Do this — Starting at the first line of the listing and ending at the line that contains "point(303,296)", output those lines as a JSON list of strings, one string per line, with blank lines left out.

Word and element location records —

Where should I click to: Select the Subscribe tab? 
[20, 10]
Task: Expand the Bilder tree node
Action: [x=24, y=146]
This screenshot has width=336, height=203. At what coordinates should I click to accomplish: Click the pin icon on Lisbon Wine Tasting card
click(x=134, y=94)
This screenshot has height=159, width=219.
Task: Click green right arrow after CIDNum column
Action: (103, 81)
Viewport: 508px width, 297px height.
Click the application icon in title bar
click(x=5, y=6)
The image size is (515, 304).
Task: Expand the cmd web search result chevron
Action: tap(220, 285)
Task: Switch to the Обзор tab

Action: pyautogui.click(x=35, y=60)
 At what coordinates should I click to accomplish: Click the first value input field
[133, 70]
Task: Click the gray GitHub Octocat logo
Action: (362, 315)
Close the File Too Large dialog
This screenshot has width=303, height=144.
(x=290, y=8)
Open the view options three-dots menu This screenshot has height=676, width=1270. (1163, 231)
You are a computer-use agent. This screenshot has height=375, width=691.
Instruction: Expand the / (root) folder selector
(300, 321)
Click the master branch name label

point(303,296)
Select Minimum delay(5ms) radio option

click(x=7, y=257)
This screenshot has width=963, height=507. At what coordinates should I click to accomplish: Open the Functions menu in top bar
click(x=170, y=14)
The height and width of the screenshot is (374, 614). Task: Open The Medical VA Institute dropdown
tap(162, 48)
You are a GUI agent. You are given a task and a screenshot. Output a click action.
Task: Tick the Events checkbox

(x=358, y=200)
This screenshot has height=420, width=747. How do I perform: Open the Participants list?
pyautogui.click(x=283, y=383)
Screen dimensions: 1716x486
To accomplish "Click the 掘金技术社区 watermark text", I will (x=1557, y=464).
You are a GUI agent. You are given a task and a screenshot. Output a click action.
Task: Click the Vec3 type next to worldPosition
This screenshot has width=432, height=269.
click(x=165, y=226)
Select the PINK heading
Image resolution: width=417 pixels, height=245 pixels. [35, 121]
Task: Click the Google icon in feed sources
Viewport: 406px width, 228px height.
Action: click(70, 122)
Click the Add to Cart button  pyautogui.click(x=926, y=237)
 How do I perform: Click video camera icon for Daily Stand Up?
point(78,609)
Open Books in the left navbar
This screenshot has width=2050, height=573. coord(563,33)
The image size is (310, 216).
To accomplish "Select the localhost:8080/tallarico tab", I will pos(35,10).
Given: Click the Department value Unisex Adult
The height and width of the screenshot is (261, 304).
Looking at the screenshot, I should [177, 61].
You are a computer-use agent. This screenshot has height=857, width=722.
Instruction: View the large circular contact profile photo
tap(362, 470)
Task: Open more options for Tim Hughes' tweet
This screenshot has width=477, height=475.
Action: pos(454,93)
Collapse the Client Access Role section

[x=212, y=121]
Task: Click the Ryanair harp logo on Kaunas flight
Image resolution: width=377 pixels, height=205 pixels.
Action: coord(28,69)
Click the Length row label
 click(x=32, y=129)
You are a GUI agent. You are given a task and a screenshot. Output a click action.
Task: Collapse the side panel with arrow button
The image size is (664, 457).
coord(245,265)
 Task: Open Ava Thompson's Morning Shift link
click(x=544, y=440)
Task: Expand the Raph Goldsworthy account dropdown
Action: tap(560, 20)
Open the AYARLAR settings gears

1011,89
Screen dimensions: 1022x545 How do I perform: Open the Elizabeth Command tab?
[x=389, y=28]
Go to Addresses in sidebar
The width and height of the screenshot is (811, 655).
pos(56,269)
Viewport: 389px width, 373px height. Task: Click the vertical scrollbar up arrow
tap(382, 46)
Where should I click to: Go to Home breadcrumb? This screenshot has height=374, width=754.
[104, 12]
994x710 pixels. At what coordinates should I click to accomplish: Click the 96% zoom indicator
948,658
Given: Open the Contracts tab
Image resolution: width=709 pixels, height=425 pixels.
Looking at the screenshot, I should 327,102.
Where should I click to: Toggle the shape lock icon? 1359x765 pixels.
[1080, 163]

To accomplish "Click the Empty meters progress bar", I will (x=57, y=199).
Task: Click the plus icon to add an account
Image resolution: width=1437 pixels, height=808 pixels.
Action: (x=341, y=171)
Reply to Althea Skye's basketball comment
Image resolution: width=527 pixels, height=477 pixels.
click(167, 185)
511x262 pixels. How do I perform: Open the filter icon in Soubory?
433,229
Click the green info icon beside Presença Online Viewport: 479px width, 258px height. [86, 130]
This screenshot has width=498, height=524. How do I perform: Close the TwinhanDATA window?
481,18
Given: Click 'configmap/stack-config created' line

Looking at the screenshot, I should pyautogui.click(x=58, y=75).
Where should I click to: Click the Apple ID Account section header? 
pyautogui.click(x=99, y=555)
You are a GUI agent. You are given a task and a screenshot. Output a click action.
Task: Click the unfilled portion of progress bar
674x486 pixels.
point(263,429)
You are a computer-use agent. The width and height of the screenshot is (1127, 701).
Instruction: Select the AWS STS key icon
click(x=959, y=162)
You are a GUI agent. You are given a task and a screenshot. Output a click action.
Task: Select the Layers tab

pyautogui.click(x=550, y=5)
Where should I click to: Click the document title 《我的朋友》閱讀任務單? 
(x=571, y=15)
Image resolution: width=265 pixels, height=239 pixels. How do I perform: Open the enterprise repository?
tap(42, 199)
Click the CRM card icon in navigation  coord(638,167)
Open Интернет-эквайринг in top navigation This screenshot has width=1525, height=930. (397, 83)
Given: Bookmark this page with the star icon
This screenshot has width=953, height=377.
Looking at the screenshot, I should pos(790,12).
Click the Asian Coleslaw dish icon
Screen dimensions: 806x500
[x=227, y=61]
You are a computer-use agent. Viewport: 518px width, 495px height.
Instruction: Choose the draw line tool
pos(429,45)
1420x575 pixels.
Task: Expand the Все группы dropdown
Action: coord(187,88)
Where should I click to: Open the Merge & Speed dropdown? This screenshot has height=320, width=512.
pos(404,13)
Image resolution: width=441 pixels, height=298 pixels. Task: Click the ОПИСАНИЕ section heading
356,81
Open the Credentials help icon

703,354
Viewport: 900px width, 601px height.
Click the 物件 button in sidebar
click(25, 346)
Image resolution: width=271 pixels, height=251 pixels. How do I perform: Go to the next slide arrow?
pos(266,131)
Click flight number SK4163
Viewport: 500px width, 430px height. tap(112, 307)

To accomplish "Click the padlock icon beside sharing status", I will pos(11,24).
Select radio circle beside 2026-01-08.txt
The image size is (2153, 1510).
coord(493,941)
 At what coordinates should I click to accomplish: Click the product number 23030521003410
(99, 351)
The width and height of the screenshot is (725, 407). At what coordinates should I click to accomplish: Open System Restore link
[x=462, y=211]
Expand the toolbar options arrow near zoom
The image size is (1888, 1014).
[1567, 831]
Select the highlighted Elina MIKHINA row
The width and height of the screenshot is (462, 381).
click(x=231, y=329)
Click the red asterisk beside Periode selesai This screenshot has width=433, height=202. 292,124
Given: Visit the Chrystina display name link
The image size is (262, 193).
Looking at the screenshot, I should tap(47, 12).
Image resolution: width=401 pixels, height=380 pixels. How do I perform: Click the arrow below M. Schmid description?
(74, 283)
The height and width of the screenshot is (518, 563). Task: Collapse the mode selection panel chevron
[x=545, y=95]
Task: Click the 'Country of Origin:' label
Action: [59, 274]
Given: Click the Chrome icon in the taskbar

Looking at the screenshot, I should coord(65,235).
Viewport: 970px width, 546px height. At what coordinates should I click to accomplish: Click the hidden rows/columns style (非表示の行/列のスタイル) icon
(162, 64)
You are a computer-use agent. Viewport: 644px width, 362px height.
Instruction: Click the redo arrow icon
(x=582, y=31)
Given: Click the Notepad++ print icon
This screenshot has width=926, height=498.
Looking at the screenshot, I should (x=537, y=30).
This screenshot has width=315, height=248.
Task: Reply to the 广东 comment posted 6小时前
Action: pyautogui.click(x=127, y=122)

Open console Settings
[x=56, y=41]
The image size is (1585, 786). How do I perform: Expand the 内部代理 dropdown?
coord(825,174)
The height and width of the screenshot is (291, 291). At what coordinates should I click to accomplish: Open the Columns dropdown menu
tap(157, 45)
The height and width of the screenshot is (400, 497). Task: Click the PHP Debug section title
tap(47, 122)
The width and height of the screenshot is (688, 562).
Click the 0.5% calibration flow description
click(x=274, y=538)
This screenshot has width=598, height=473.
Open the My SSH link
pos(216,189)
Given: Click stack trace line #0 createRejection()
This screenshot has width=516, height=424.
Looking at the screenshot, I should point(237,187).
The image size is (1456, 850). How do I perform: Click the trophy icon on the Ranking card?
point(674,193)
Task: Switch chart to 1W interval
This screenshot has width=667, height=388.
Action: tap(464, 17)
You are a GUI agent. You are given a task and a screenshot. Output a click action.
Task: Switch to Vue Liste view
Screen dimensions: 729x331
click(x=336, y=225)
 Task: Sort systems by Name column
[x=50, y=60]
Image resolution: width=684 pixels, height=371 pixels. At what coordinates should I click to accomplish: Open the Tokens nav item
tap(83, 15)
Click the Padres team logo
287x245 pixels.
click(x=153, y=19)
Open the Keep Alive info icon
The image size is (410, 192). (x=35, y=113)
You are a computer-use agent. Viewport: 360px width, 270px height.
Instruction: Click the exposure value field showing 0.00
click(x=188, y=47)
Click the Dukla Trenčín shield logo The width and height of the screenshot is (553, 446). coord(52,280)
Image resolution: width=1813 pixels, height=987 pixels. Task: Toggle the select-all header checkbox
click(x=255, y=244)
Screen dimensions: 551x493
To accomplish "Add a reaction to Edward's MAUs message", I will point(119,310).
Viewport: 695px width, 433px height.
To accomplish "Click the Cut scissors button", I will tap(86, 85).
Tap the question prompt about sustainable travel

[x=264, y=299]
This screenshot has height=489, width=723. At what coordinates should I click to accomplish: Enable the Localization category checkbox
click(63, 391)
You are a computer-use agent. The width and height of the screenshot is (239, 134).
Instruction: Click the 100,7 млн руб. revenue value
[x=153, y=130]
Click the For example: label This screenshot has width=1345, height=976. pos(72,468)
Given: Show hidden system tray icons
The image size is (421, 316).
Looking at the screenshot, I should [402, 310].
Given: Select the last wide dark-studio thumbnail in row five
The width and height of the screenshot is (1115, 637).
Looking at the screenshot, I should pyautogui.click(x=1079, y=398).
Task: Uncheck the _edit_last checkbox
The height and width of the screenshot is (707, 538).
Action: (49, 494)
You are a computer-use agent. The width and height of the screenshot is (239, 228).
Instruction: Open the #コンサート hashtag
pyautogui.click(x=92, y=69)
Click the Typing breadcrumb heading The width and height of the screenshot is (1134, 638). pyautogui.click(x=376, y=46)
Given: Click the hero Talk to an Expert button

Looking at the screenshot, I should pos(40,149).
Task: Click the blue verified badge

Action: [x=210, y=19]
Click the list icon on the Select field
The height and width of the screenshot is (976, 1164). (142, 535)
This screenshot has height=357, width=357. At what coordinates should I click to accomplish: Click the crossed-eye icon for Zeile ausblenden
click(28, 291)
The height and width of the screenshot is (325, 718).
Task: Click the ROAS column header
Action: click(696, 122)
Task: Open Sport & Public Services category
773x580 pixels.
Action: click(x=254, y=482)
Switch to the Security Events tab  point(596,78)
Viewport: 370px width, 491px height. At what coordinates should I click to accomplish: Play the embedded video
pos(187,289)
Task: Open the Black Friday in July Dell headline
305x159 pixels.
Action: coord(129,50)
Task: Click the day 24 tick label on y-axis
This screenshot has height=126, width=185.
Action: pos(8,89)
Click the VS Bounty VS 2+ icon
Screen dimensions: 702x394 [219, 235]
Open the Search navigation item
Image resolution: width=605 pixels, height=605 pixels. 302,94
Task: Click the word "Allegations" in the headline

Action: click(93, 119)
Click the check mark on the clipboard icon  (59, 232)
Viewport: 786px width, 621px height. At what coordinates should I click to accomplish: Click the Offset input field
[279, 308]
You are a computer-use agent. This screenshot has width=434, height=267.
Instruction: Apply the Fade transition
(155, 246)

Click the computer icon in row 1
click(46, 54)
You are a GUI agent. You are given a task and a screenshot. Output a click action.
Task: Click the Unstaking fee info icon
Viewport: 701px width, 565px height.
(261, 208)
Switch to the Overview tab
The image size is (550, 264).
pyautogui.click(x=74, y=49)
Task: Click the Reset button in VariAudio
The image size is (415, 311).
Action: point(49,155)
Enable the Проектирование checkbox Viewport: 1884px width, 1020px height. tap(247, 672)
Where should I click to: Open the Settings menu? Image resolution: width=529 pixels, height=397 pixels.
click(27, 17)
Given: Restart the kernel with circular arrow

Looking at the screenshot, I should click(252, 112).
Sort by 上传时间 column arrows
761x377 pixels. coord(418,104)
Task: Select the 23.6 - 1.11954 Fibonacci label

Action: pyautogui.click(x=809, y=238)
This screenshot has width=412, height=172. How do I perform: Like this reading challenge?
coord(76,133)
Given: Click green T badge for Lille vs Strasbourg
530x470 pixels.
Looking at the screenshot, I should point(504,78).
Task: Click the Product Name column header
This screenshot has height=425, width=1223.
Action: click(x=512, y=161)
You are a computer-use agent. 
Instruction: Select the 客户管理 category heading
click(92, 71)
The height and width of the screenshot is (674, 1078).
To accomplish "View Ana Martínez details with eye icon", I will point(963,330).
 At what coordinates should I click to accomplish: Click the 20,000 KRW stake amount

Written reply —
[
  "Where should I click to: Select the Subscribe tab? ",
  "[20, 10]",
  "Task: Expand the Bilder tree node",
  "Action: [x=24, y=146]",
  "This screenshot has width=336, height=203. At what coordinates should I click to accomplish: Click the pin icon on Lisbon Wine Tasting card",
  "click(x=134, y=94)",
  "This screenshot has height=159, width=219.",
  "Task: Click green right arrow after CIDNum column",
  "Action: (103, 81)",
  "Viewport: 508px width, 297px height.",
  "Click the application icon in title bar",
  "click(x=5, y=6)",
  "The image size is (515, 304).",
  "Task: Expand the cmd web search result chevron",
  "Action: tap(220, 285)",
  "Task: Switch to the Обзор tab",
  "Action: pyautogui.click(x=35, y=60)",
  " At what coordinates should I click to accomplish: Click the first value input field",
  "[133, 70]",
  "Task: Click the gray GitHub Octocat logo",
  "Action: (362, 315)",
  "Close the File Too Large dialog",
  "This screenshot has width=303, height=144.",
  "(x=290, y=8)",
  "Open the view options three-dots menu This screenshot has height=676, width=1270. (1163, 231)",
  "You are a computer-use agent. This screenshot has height=375, width=691.",
  "Instruction: Expand the / (root) folder selector",
  "(300, 321)",
  "Click the master branch name label",
  "point(303,296)"
]